Personal information
- Born: 24 August 1997 (age 28) Maitland, New South Wales, Australia
- Height: 6 ft 2 in (187 cm)
- Weight: 16 st 3 lb (103 kg)

Playing information
- Position: Second-row
Representative
| Years | Team | Pld | T | G | FG | P |
| 2017 | Scotland | 2 | 0 | 0 | 0 | 0 |
- Source: As of 4 March 2018

= Jarred Anderson =

Scotland international rugby league footballer

Jarred Anderson (born 24 August 1997) is a Scotland international rugby league footballer who played as a forward for the Canterbury-Bankstown Bulldogs in the NRL.

==Background==
Anderson was born in Maitland, New South Wales, Australia.

==Playing career==
Anderson attended Hunter Sports High School and played his junior rugby league for the Raymond Terrace Roosters and the Kurri Kurri Bulldogs.
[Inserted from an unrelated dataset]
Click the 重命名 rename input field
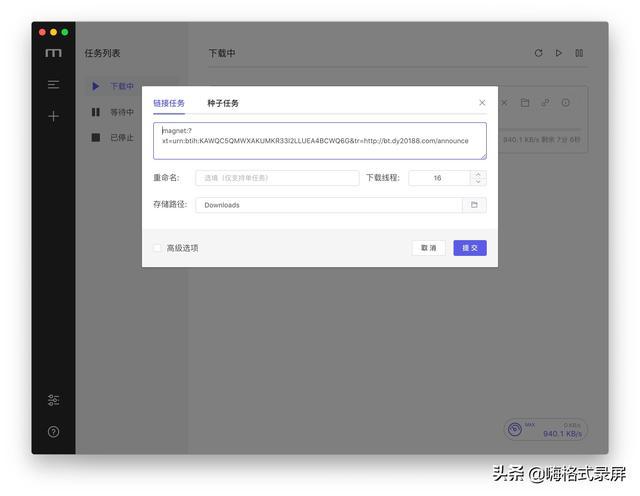The width and height of the screenshot is (640, 496). click(x=276, y=178)
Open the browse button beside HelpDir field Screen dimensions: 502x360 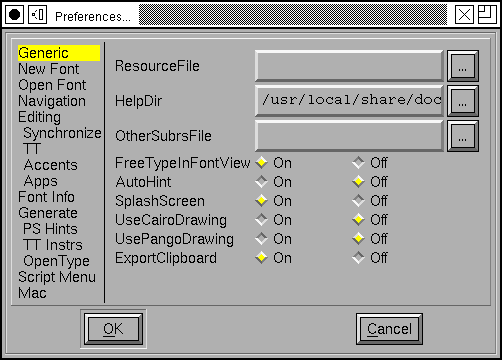(463, 101)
He then played for the Sydney Roosters in the Under-20s Holden Cup in 2016 and 2017. Anderson playing in the centres in the Sydney Roosters’ 2016 Holden Cup premiership winning team.

He was selected for Scotland at the 2017 Rugby League World Cup. He qualified for Scotland through his grandmother.

On 29 November, after World Cup duties, Anderson signed a three-year deal with the Canterbury-Bankstown Bulldogs.